Third, in order to compress information, deep learning models often use superposition to squeeze lots of information into one vector space, which makes things like memory editing difficult. If there are that many parameters, could we just turn all of them into sparse memory retrieval? That seems possible too.
Of course, the economics absolutely do not allow us to do this.
In the future, if every person really had 10,000 GPUs on average, would we use human-like continual learning?
Hard to say. Maybe it depends on how much an application needs personalization. But it is also possible that people will discover that the extra hundreds of thousands of times more compute is still better pooled together for shared learning.

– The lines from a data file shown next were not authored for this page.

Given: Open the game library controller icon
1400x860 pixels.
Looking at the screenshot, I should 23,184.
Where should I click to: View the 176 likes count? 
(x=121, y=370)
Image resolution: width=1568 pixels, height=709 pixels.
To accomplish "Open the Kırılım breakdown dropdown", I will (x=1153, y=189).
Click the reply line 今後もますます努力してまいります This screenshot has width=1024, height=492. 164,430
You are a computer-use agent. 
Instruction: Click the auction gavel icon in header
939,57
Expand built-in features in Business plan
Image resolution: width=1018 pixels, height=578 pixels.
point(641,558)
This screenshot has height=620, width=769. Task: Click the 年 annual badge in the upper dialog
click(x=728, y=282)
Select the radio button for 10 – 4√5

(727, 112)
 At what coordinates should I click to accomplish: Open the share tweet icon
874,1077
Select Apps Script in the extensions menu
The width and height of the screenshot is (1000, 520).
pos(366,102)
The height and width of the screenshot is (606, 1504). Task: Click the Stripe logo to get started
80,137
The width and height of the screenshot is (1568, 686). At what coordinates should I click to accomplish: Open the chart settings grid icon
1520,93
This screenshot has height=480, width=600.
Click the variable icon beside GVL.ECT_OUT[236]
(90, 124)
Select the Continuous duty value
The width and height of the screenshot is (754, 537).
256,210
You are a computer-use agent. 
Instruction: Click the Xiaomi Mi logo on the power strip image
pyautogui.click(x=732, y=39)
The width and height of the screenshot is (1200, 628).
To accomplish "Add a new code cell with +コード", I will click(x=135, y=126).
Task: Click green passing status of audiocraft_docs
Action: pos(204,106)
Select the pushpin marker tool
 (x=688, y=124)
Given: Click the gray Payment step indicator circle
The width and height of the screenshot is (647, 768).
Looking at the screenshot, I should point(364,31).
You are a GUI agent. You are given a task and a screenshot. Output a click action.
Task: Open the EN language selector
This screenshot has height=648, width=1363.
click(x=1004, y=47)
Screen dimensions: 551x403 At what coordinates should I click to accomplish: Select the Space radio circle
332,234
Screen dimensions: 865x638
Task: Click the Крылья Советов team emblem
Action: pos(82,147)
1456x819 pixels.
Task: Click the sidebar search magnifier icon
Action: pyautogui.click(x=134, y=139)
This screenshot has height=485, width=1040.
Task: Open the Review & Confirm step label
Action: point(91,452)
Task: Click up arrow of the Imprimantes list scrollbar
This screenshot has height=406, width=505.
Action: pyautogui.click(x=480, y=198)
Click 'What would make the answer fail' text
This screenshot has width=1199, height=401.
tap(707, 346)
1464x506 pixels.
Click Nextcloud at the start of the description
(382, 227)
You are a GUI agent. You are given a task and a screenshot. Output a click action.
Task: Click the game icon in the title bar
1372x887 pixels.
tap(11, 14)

For example, if we want to build autonomous driving, we could do it like humans: use a huge amount of redundant compute to learn on site, watching the road while driving, which would be L5.
But we could also memorize all the maps of all city roads during pretraining, leaving the compute in the car to make only small adjustments based on road conditions, which would be L4.
The latter might require one hundredth or one thousandth as much compute per car, though it would definitely be less adaptable.
Fine, road traffic is fairly common. Everyone shares the same road network, so maybe pretraining can handle it.
But what about humanoid robots?
For example, if I want one to clean my home, it has to memorize what is in the house, what is safe and what is dangerous, where things are placed, and what my habits are.
This seems like it should still depend on continual learning.
But if I am a robot manufacturer, I could simply use simulation or real-world scenes, build ten million common home layouts, and let the robot learn most of what it needs in advance. When it arrives, because it has seen similar cases before, it can directly generalize in context. That also seems workable?
Both of these crude methods may be able to brute-force abilities that, in principle, should have been achieved through continual learning. Does that mean inference-side compute can be thousands of times smaller?
In short, the fact that continual learning has not been implemented is not necessarily a bad thing.
Maybe we should look at it from another angle: because we exploited the copyability of model parameters and performed shared learning, spreading the cost of learning across many users, we were able to achieve near-human performance while using per-person inference compute that is tens of thousands, hundreds of thousands, or even millions of times smaller.